1. WHAT IS CONGENITAL DIAPHRAGMATIC HERNIA? (CDH)
CDH is a birth defect that affects about 1 out of every 2500 babies. It occurs when the diaphragm either doesn't form correctly or doesn't close, leaving a hole through which digestive organs travel into the chest cavity. The national survival rate for CDH babies is somewhere between 50 and 60%.
2. WHY DID THIS HAPPEN TO JUDE?
There are ongoing research projects trying to find out what causes CDH. All that is known is that something happens between 7 and 12 weeks gestation that stops the diaphragm from closing. So far, no definitive answers as to genetics, heredity, or environmental factors have been found.
3. WHY IS IT SO SERIOUS?
In utero, the baby's heart and lung development are compromised by the organs developing in the chest cavity. CDH can frequently occur with other birth defects-- chromosomal anomalies, heart defects, etc. Or, as in our case, it can be a completely isolated defect not linked to anything.
4. WHAT DO YOU DO TO FIX IT?
The short answer to this is for a surgeon to place everything back into it's correct location and stitch up the hole.
5. THAT SOUNDS EASY.
Unfortunately, it's not. CDH babies are born with severely compromised respiratory and digestive systems. First, before repair surgery can even be discussed, the baby must be stable enough to withstand surgery. A large determining factor is the heart's ability to pump blood into the lungs for oxygenating the body. In utero, this process is unnecessary. Upon a baby's birth, many factors have to line up just right for the heart and lungs to work together.

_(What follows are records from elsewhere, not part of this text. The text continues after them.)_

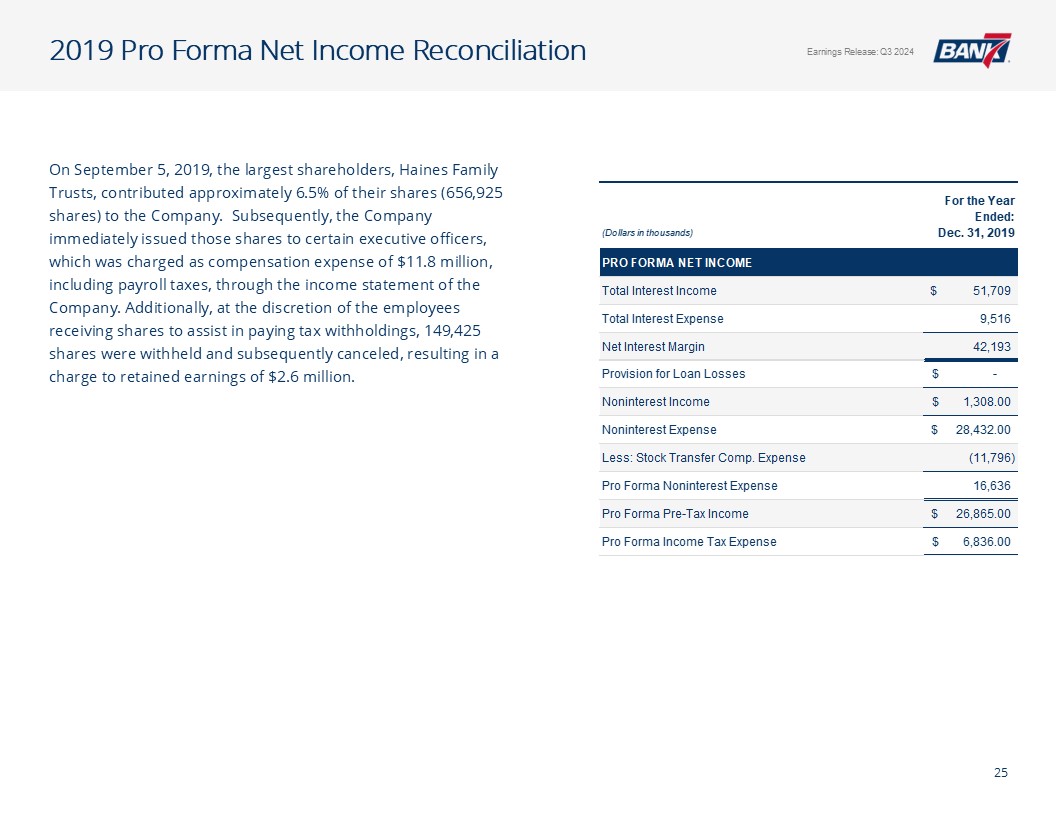Click the 16,636 Pro Forma Noninterest Expense value
The height and width of the screenshot is (816, 1056).
click(x=991, y=486)
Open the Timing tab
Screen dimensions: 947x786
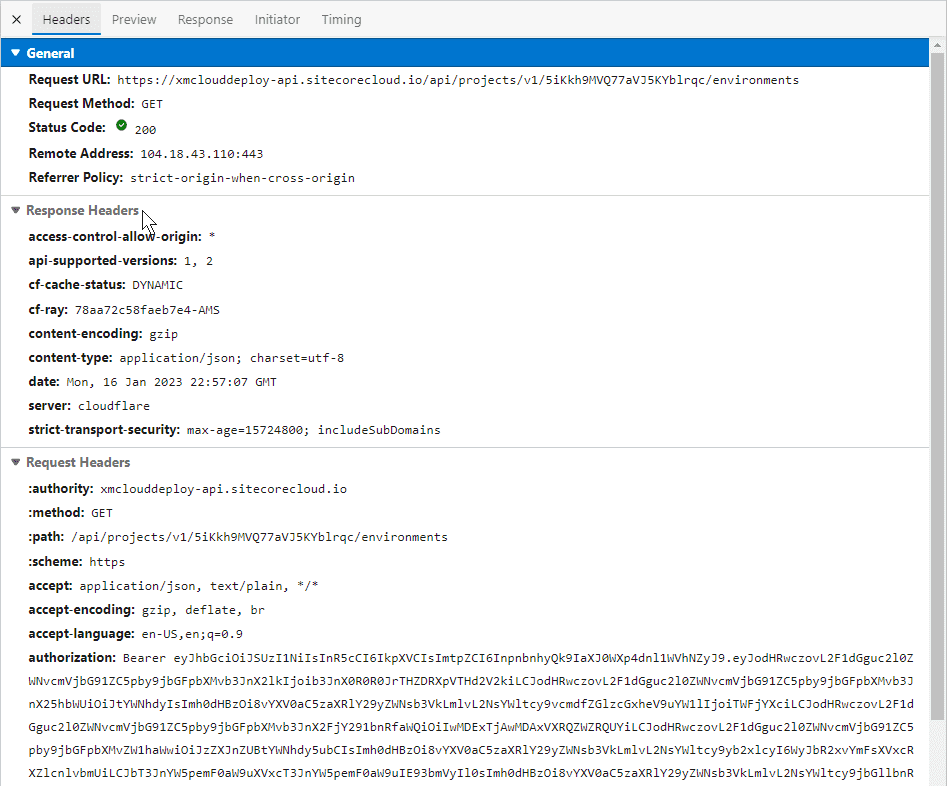(341, 19)
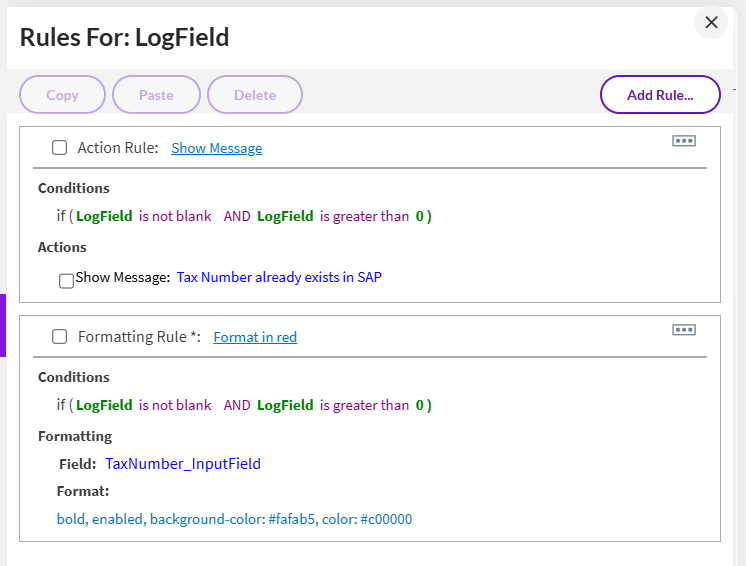Click the 0 value in Action Rule condition
Image resolution: width=746 pixels, height=566 pixels.
tap(420, 216)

CDH babies have extra hurdles to get to that stage. Post op, the situation can get challenging as well-- just because the hole is repaired doesn't mean the baby can breathe, or eat.
6. WHAT CAN YOU DO BEFORE JUDE IS BORN?
Go to the doctor 1000 times to make sure there are no other complications. Stay pregnant as long as possible. Despite all of the doctor visits prenatally, there are no guarantees or concrete prognosis that can be made until the medical team sees Jude in person.
7. WHAT HAPPENS WHEN HE IS BORN?
He will be immediately resuscitated, sedated, and put on a ventilator. Since it's unknown how well his lungs will function, they will err on the side of caution and breathe for him until they get a better idea of what is going on. At no point do they want Jude deprived of oxygen. After he proves stable in the heart and lung department (i.e. tolerating the ventilator and maintaining good heart function), repair surgery will be done somewhere after 1 week postpartum.
8. WHAT IF HE'S NOT PROVING STABLE IN THE FIRST FEW DAYS?
There are lots of medications and ventilation techniques that will be tried. If those do not help, he will be placed on an ECMO machine. ECMO is the reason we have to relocate to another area instead of staying near Norfolk-- very few hospitals in the country have ECMO and it's vitally important that Jude be as close as possible to an ECMO machine if he needs it. There is also a possibility he might need it after his repair surgery if complications with his heart and/or lungs arise.
9. WHAT IS ECMO?
ECMO (extracorporeal membrane oxygenation) is a last resort intervention for very sick babies. If Jude is unable to oxygenate himself, he will deteriorate quickly. An ECMO machine is basically a heart/lung bypass machine that pulls the blood from his body, oxygenates it, and puts it back in. It's used to give a baby's heart and lungs time to rest and hopefully strengthen while the machine does the hard work. It has GREATLY increased the survival of CDH babies but it has its drawbacks. Being on ECMO for more than 3 weeks can severely damage a baby's brain and body. Blood clots can form inside the machine which spell disaster just as blood clots do for normal people. The bottom line with ECMO is that you really don't want to end up on it. If you do, chances are good that it's going to help the baby recover, it's just going to add some bumps along the way.
10. SO AFTER SURGERY...
A series of baby steps out the NICU door. Step one-- demonstrate ability of heart to function appropriately. Step two-- demonstrate ability of lung(s) to expand, grow, and start functioning on their own. Step three-- breathe without ventilation. Step four-- suffer through Baby Rehab as medications are knocked down and withdrawn. Step five-- demonstrate ability of newly rearranged digestive tract to tolerate feeding. It's a long haul (average 8-12 weeks NICU stay). It's a rollercoaster (these babies can go from thriving to a poor prognosis in seconds).